New Delhi: India and China on Monday agreed on complete disengagement of troops at the earliest along the Line of Actual Control and de-escalation in border areas.
This reassuring decision was announced by both sides following a telephone conversation between senior representatives of the two countries; the Indian side was represented by National Security Advisor Ajit Doval.
This decision has come almost three weeks after the martyrdom of Indian soldiers in the violent standoff at Galwan and two days after PM Modi’s unannounced visit to Ladakh, where he warned the Chinese of the follies of expansionism.
Under the agreement, both armies have already retreated nominally – at least one km -- from the Galwan valley's bloody site at Point 14 to create a 'no man's land' or a buffer zone. This is important for optics as the Indian side can then assert that the Chinese are no longer on its territory in Galwan.
By an uncanny coincidence, history had played itself out in this very sector in a similar fashion over 61 years ago. What the Chinese have been hawking as their claim since April this year is 800 metres from what was agreed upon 61 years ago. (Ref: India Today.com)
The banner headline in ‘The Bharat Jyoti’, the Sunday edition of the Free Press Journal, on May 15, 1962, had declared – ‘CHINESE TROOPS WITHDRAW FROM MENACING POSITION.’ The Chinese deceit played itself out 91 days later when the 1962 war broke out and the area was overrun by Chinese troops.

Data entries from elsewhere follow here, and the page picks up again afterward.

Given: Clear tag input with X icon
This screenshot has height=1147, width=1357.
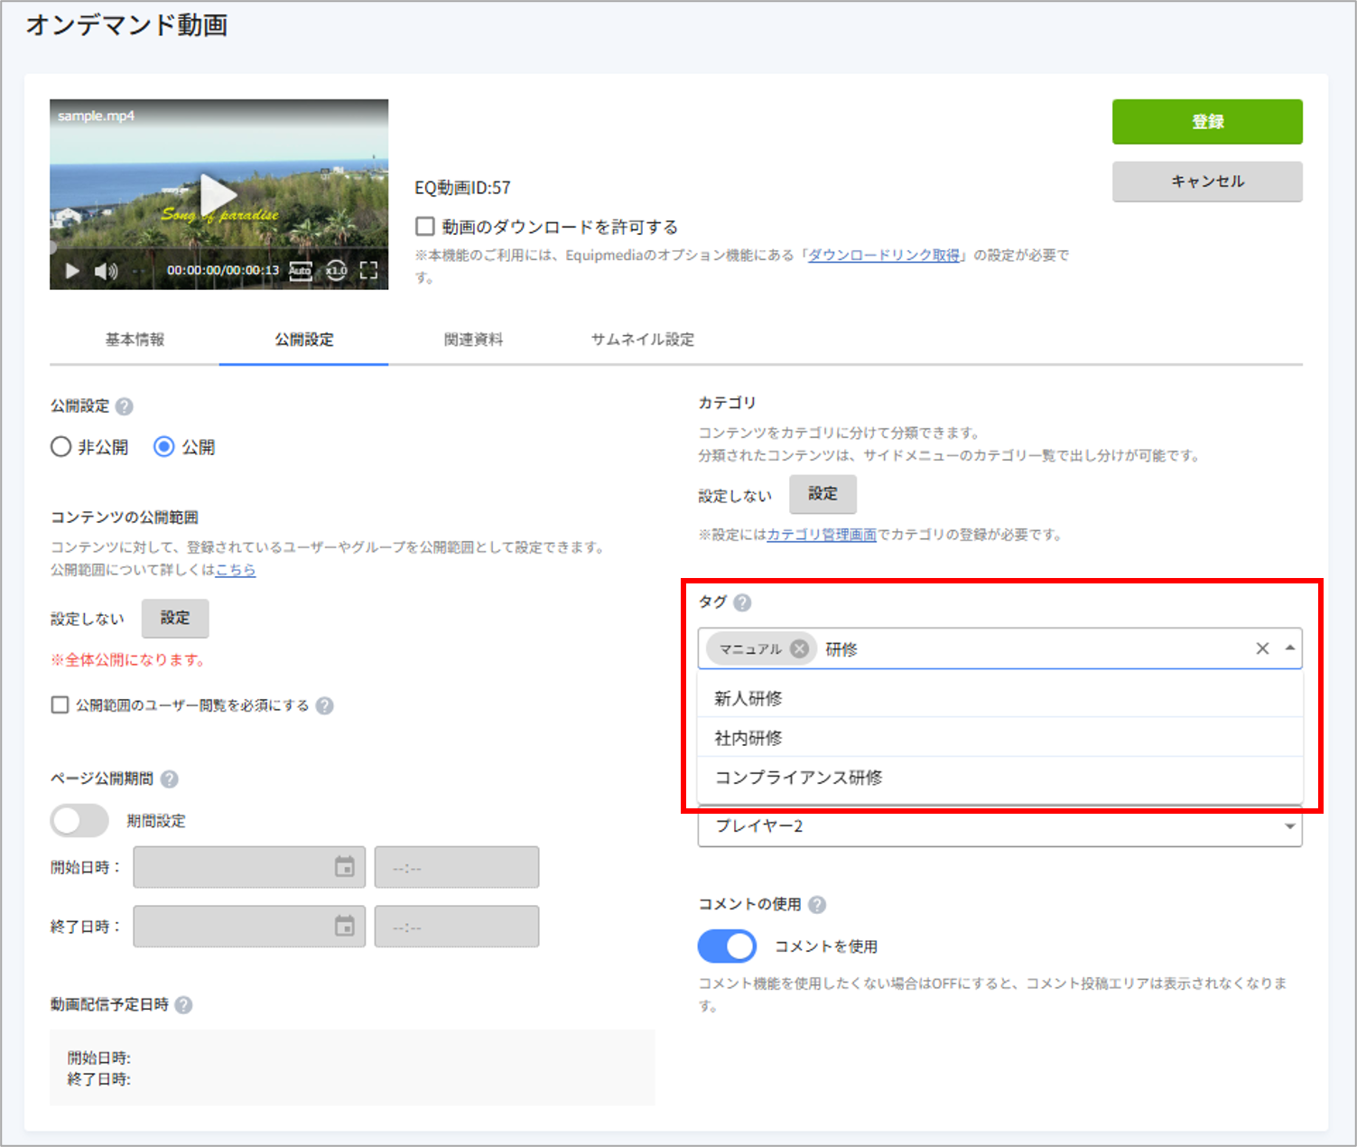Looking at the screenshot, I should click(1262, 648).
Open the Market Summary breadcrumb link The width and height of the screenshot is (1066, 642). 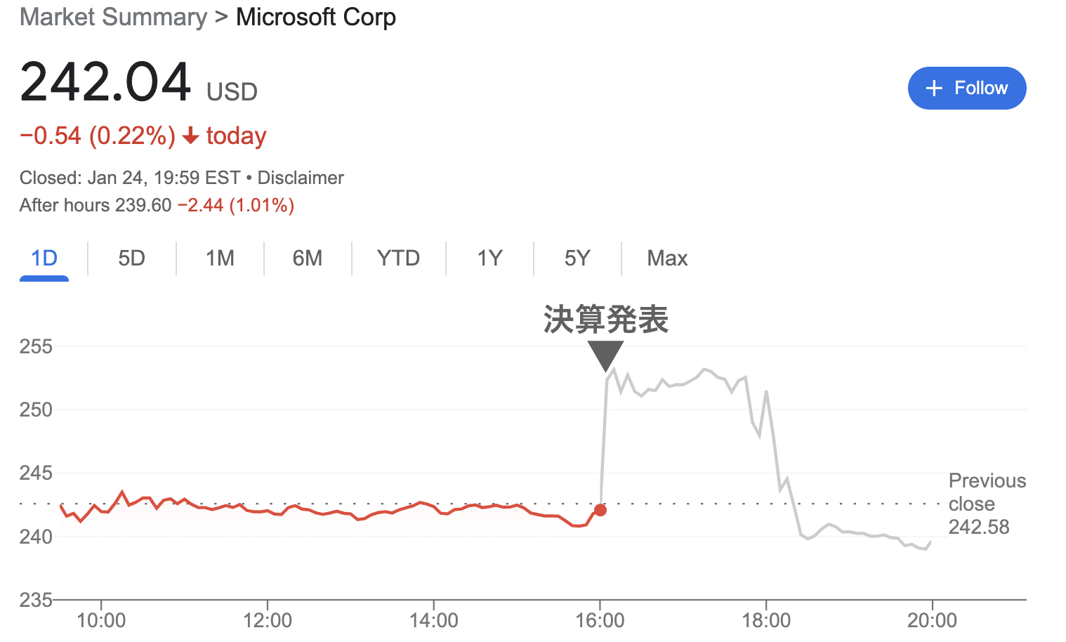click(x=114, y=17)
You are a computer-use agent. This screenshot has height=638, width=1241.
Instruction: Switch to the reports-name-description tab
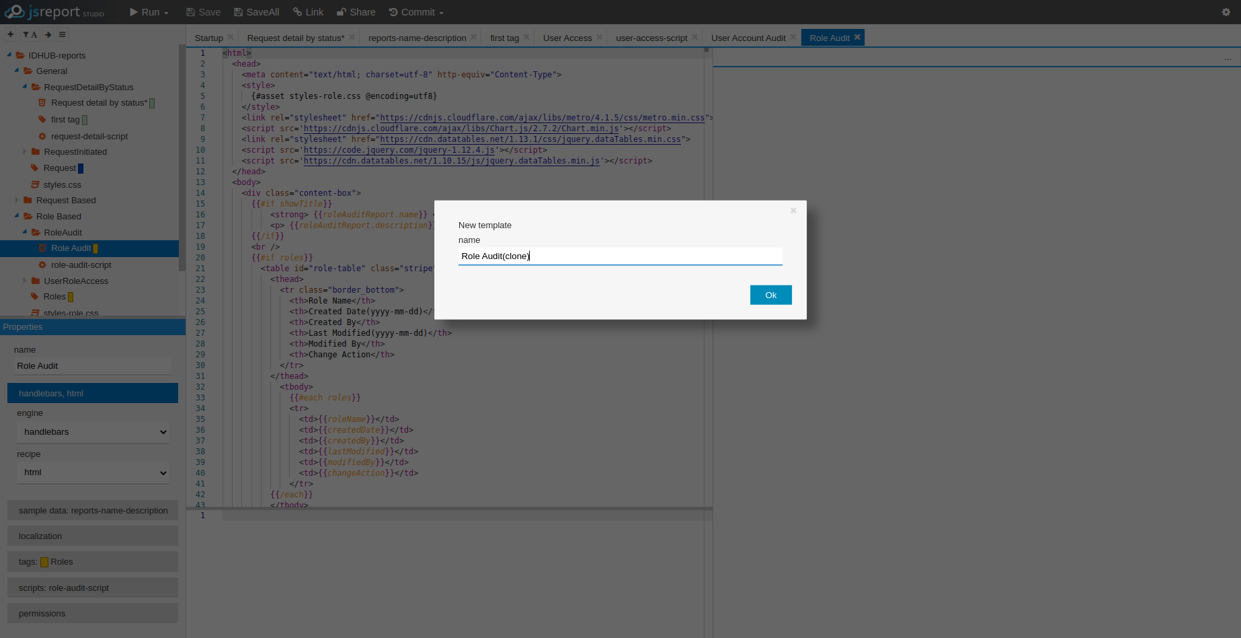pos(417,38)
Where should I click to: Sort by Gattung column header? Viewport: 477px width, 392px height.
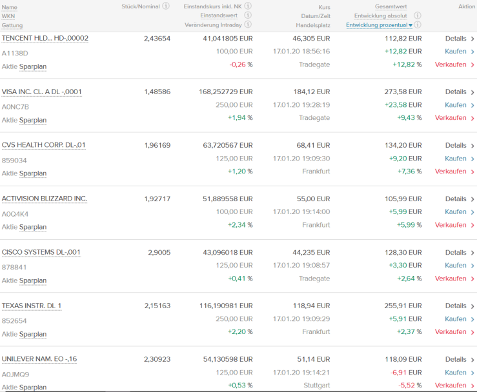point(12,25)
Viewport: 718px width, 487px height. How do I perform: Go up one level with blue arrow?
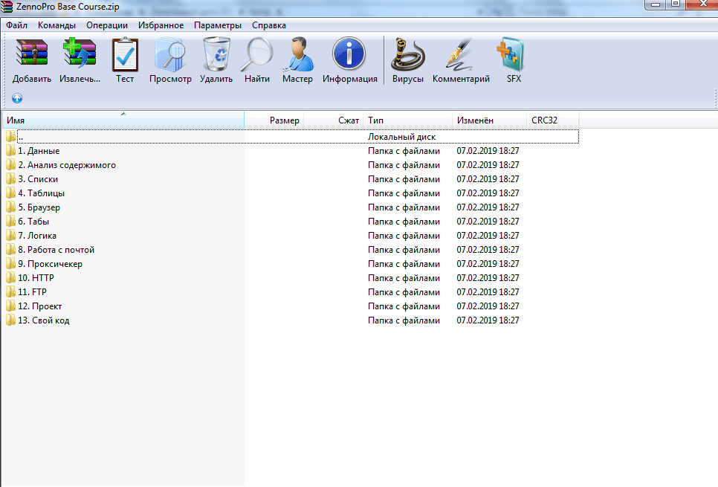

Back to 2020. Though makeshift structures in Galwan Valley are being removed by the PLA, there is no visible sign of the forces backing off in the Fingers region in Pangong. Apparently, there is a marked reluctance to vacate the ridges which give the Chinese a strategic advantage in the valley. However, there are signs of withdrawal at Hot Springs and Gogra – the two other contested border zones – sources told NDTV.
The Chinese Foreign Ministry confirmed an agreement had been reached by the two sides on “complete disengagement of the front-line troops as soon as possible’’ for “maintaining peace and tranquillity in border areas,” besides avoiding escalation. But the statement also said that China will continue to ‘firmly safeguard its territorial sovereignty’.

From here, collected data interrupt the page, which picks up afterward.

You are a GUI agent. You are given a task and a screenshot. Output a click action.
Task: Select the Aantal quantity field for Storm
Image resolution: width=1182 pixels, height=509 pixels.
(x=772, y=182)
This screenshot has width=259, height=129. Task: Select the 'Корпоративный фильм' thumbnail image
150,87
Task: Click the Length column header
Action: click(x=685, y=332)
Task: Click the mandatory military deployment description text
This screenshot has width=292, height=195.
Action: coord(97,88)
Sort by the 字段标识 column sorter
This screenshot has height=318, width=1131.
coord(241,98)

Then, again, striking a conciliatory note, the statement says, “Both sides should adhere to the strategic assessment that instead of posing threats, they provide each other with development opportunities. We hope India can work with China to guide public opinion in the right direction, keep and advance bilateral exchanges and cooperation and avoid amplifying the differences and complicating matters so as to the jointly uphold the big picture of China -India relations.”

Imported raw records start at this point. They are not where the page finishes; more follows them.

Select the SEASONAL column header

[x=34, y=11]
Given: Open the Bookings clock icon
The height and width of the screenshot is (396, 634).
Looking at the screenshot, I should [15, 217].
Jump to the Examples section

Another statement was put out by the Chinese Foreign Ministry which said that State Councillor and Foreign Minister Wang Yi had reached a “positive agreement on easing border situation” with National Security Advisor Ajit Doval. Thereafter, the statement becomes cryptic and needs to be decoded. It says: “The right and wrong of what recently happened at the Galwan valley in the western sector of the China-India boundary is very clear.’’
Recent satellite images had shown multiple Chinese intrusions across the LAC and the deployment of heavy weaponry and Chinese construction activity. The images had indicated that the Chinese had illegally occupied 423 metres of Indian territory in the Valley.